Demjanjuk, "assis sur une chaise roulante, avait un visage de marbre, avec quelques mimiques", mais il était conscient et a semblé comprendre ce qui lui était lu pendant environ une heure, a rapporté à l'AFP Günter Maull, l'un de ses avocats. "Tout ce qui lui a été dit l'était en ukrainien".
Il est accusé de participation au meurtre d'au moins 29.000 Juifs dans le camp d'extermination de Sobibor, aujourd'hui en Pologne, où il a été gardien du 27 mars 1943 à fin septembre 1943.
"Demjanjuk nie avoir été au camp de concentration de Sobibor", a déclaré dans un communiqué son autre avocat allemand, Ulrich Busch, contestant la compétence de la justice allemande et demandant sa libération.
Pour Me Busch, Demjanjuk a déjà été "inculpé et acquitté" en Israël et en Pologne, notamment pour son rôle de garde à Treblinka et Sobibor, et il ne peut pas être rejugé pour les même faits.
Condamné à mort en Israël en 1988, Demjanjuk a ensuite été acquitté par la Cour suprême israélienne en raison de doutes sur son identité.
Jusqu'à présent, l'ancien soldat de l'Armée rouge ne contestait pas avoir été gardien du camp de Sobibor, mais il assurait y avoir été contraint par les nazis en tant que prisonnier de guerre.
Demjanjuk, qui figure sur la liste du Centre Simon-Wiesenthal des "criminels de guerre nazis les plus recherchés", devait être rapidement confronté à un témoin survivant de Sobibor, qui participerait à son identification, selon les médias allemands.
Ce témoin, Thomas Blatt, 82 ans, a expliqué à l'hebdomadaire Der Spiegel: "Il est le dernier coupable survivant de Sobibor".

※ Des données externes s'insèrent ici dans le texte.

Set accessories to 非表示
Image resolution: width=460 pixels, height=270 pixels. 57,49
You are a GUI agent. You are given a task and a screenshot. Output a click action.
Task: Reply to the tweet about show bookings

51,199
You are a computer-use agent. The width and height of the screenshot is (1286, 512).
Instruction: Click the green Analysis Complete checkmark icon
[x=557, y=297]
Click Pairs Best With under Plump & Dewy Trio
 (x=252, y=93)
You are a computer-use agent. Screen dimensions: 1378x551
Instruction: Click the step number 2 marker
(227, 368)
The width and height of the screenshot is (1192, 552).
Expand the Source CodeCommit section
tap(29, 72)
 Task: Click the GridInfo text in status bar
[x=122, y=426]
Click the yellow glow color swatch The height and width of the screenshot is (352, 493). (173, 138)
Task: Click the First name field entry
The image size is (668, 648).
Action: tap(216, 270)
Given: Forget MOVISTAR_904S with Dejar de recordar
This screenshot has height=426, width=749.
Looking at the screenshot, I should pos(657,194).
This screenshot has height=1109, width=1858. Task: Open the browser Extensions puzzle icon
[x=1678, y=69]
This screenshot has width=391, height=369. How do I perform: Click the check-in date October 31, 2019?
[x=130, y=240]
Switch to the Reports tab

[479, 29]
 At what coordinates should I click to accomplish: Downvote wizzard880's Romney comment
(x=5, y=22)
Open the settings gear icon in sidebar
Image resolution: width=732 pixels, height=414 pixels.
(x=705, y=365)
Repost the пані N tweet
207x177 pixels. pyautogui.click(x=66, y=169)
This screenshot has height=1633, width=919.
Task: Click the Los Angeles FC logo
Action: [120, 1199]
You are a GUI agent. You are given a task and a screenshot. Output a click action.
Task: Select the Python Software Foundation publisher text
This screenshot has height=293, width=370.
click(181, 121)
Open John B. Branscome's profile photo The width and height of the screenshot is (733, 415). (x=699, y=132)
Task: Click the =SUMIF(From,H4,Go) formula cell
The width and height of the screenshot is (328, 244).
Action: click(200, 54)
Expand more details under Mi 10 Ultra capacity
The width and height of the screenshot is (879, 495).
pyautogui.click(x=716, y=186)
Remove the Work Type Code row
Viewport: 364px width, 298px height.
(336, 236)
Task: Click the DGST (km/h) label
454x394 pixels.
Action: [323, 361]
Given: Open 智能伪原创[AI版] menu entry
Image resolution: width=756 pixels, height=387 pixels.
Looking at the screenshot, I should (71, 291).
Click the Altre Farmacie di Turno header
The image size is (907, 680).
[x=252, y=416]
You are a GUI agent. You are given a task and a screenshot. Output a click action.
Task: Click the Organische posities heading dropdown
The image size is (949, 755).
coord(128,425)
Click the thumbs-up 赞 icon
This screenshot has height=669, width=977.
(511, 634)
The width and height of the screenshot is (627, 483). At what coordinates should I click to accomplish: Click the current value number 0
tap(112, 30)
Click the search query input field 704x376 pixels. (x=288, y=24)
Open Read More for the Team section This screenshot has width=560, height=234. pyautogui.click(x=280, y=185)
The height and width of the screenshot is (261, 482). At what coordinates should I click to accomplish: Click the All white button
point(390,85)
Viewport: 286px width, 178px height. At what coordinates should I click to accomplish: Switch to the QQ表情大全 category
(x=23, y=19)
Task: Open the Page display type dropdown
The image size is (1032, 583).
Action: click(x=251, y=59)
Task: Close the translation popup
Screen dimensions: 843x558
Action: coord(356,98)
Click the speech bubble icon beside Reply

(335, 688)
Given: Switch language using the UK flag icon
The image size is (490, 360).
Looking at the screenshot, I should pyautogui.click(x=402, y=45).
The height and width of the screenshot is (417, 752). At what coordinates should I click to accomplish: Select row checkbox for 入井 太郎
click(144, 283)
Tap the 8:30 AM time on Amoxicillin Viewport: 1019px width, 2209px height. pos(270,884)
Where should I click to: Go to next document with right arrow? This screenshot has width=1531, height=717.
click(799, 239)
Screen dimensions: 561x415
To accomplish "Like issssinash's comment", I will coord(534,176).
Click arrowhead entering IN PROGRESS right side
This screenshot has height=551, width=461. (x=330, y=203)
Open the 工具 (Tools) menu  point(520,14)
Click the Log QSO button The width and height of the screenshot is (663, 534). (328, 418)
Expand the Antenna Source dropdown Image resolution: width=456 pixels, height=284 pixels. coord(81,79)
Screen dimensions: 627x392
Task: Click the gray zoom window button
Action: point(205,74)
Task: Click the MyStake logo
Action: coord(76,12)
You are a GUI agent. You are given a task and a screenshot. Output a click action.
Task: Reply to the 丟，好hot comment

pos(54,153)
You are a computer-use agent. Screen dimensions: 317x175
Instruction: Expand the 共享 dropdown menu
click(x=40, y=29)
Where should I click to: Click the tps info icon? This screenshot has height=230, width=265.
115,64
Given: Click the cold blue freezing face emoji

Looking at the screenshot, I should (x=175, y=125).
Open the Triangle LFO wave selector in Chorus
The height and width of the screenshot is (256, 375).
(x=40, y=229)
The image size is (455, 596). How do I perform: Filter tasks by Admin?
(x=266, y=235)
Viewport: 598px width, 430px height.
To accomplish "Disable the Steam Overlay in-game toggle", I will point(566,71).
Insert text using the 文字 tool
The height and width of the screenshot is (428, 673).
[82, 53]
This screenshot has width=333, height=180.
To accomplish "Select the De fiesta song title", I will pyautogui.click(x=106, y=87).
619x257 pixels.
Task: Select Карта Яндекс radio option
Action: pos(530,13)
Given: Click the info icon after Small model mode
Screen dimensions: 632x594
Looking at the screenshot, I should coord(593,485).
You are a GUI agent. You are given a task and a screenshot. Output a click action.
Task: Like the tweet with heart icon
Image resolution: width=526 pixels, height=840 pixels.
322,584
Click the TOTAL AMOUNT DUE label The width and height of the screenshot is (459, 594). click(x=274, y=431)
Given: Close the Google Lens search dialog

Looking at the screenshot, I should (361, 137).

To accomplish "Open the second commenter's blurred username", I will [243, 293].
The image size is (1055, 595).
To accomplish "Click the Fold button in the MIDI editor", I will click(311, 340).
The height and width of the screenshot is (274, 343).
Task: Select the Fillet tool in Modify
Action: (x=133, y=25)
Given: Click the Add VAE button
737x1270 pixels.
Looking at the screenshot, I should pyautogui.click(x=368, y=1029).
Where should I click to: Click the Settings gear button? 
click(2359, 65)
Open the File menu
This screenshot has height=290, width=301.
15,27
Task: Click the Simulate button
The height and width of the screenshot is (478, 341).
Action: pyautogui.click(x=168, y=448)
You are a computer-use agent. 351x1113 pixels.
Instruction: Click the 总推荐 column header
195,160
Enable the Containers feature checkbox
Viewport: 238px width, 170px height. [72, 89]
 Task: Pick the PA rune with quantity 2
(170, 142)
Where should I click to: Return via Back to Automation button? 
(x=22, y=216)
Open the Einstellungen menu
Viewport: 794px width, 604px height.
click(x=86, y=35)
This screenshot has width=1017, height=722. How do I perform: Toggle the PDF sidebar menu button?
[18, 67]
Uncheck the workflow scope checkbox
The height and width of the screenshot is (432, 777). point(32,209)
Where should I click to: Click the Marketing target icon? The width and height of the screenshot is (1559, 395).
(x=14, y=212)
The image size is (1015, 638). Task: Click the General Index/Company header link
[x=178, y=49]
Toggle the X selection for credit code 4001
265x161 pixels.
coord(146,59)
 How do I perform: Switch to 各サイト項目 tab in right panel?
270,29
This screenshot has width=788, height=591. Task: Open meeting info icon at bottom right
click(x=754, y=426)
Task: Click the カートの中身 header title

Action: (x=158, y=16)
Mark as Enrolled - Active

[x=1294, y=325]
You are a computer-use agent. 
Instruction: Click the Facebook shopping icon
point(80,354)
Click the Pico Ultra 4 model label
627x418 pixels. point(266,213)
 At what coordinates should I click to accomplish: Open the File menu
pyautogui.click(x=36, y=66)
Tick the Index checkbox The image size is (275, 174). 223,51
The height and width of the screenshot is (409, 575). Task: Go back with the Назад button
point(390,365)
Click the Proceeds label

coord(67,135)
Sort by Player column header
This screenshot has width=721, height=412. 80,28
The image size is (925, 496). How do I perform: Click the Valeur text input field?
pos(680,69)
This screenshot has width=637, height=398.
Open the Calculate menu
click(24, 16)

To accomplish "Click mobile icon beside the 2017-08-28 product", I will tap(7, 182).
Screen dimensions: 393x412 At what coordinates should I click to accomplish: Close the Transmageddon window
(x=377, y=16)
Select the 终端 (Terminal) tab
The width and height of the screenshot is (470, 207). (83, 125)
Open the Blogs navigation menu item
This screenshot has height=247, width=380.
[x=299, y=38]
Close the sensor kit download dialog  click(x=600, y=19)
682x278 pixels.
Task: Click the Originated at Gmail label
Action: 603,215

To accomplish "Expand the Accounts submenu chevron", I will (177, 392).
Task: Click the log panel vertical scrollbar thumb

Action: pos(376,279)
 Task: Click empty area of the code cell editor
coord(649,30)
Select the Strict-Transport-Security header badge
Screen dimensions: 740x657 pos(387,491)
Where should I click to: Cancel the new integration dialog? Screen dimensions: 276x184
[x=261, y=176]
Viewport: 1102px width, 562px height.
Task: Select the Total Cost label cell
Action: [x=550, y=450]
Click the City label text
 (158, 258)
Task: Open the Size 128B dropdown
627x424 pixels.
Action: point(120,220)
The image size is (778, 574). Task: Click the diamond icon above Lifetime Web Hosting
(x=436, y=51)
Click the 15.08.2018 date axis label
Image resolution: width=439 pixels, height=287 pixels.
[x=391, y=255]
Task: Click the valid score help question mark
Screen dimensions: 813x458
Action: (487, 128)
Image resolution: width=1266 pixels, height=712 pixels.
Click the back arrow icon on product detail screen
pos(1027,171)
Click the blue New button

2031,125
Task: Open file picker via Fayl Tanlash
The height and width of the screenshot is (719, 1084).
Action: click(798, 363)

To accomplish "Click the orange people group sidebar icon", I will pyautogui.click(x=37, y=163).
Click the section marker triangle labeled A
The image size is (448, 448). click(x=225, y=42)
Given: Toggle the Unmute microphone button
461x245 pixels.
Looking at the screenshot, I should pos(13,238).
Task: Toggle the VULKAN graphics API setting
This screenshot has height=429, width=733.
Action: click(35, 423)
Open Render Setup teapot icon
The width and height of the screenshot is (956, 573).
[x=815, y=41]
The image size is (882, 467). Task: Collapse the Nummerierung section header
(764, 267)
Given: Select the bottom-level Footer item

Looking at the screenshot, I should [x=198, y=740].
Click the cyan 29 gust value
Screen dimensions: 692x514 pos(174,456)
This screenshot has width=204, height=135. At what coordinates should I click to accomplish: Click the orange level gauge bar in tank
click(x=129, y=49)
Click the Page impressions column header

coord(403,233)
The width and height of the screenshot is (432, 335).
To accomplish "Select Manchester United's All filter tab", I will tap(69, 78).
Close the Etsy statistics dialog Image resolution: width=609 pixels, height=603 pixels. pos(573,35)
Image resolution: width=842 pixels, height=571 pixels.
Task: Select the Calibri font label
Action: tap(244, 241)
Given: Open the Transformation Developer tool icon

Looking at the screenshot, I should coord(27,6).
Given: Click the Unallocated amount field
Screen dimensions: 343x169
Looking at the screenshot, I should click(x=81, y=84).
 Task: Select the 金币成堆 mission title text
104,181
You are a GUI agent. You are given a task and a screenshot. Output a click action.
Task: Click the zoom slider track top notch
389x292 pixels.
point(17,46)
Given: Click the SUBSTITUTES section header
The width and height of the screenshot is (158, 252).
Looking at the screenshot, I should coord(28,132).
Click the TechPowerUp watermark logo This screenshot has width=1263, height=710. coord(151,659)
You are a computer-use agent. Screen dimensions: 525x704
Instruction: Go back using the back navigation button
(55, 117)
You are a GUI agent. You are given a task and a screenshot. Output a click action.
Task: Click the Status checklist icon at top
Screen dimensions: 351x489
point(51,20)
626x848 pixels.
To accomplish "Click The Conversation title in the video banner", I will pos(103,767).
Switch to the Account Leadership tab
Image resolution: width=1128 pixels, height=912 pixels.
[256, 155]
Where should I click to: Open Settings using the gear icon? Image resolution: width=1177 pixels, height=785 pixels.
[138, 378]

Les gardiens ukrainiens de Sobibor "ont fusillé les nouveaux arrivants vieux et malades qui ne pouvaient plus avancer", a-t-il raconté. "Et ce sont eux qui ont poussé les gens nus dans les chambres à gaz à coups de baïonnette".
Le procès de Demjanjuk, s'il a effectivement lieu, serait l'un des derniers contre un criminel nazi présumé en Allemagne.
La présidente du Conseil central des Juifs d'Allemagne, Charlotte Knobloch, a estimé qu'il fallait "maintenant tout faire pour faire comparaître Demjanjuk devant la justice".
"C'est une course contre le temps", a-t-elle souligné. "Il ne s'agit pas de vengeance mais de rendre justice" aux victimes.
La justice allemande a lancé le 11 mars un mandat d'arrêt contre cet ancien ouvrier automobile de la banlieue de Cleveland, déchu de sa nationalité américaine en 2002.
Depuis, ses avocats ont tout tenté, jusqu'à la Cour suprême américaine, pour empêcher son expulsion vers l'Allemagne. Selon eux, Demjanjuk est trop vieux et trop malade pour survivre à un procès.
Lors d'une précédente tentative d'expulsion, il était apparu en chaise roulante, la bouche ouverte et émettant des râles. Mais une vidéo postérieure du ministère américain de la Justice avait ensuite montré un vieil homme tout à fait vaillant.
En décembre 2008, la plus haute autorité judiciaire allemande avait estimé qu'un tribunal de Munich était compétent pour le juger, au motif que Demjanjuk avait vécu près de la capitale bavaroise en 1952 avant d'émigrer aux Etats-Unis.